Hong Kong’s Securities and Futures Commission (SFC) has released a regulatory framework providing terms and conditions for licensed corporations that provide management of cryptocurrency fund portfolios.
As per the 37-page document, the rules apply to a category described as “virtual assets” and include any digital token of value – be it digital currency, utility tokens or security or asset-backed tokens. This also applies to “…any other virtual commodities, crypto assets or assets of essentially the same nature…”
The latest announcement builds on the regulatory framework established by the SFC in November last year. The framework is overarching as the conditions apply not only to specialised virtual asset funds but to any licensed portfolio manager who intends “…to invest 10% or more of the gross asset value of the portfolio in virtual assets.”
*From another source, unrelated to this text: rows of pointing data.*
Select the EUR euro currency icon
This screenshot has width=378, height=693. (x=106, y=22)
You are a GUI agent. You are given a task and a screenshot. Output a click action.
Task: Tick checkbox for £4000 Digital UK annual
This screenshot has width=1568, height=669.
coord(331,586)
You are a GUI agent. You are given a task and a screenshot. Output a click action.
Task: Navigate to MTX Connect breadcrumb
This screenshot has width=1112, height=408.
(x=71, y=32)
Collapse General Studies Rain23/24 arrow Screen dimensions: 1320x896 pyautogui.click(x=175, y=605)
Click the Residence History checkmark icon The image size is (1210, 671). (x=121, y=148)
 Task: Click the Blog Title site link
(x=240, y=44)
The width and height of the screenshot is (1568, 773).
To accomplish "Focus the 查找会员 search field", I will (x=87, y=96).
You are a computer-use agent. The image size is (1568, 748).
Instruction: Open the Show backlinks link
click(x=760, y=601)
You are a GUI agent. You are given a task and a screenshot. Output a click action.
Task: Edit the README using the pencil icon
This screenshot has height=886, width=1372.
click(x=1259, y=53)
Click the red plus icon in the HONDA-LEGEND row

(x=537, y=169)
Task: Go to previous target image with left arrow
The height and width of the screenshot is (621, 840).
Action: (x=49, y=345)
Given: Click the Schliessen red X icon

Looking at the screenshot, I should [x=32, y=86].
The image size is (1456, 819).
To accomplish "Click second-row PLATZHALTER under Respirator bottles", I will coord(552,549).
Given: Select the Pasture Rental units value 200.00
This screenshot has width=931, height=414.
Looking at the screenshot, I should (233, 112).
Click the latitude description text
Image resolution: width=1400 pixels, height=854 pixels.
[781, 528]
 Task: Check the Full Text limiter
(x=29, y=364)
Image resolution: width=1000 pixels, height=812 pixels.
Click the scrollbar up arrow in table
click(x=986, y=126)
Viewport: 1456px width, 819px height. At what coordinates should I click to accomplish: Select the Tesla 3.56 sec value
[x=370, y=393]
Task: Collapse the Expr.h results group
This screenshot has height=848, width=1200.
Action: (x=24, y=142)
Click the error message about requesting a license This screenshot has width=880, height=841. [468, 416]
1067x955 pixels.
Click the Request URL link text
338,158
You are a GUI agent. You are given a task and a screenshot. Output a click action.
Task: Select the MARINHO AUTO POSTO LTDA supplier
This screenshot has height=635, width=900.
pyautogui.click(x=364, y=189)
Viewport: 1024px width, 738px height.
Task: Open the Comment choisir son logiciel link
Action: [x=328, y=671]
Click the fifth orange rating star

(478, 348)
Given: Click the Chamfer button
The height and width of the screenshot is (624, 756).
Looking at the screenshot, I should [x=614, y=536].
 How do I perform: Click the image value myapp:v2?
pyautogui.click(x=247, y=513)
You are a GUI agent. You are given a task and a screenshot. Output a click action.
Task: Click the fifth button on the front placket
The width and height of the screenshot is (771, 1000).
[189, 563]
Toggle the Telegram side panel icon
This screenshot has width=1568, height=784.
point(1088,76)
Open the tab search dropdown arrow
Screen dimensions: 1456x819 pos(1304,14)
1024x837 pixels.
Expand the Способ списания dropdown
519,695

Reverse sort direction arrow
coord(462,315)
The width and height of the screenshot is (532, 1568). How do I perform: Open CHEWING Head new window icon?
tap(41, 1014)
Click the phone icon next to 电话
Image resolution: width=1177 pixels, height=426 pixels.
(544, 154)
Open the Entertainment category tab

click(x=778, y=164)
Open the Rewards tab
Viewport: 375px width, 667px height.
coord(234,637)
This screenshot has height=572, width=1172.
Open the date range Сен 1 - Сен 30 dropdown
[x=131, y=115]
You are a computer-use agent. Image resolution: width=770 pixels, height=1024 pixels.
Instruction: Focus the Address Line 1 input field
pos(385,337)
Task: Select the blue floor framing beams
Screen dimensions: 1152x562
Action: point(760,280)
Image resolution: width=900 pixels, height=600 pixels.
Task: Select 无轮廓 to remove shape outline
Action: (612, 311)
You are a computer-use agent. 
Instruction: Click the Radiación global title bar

Virtual Asset Funds are, according to the SFC, to adhere to general principles of governance as well as meet specific funding requirements. Managers must always hold liquid capital of at least HK$3mn in addition to its variable required liquid capital and separate clients assets from their own under the protection of an independent custodian.
The Hong Kong SFC has previously established a reputation for actively policing initial coin offerings (ICOs) and providing formal guidance to the securities market.
The city-state, which is home to many crypto firms, has reportedly seen a growing interest in transactions in Bitcoin amidst escalating tensions between police and anti-government protesters.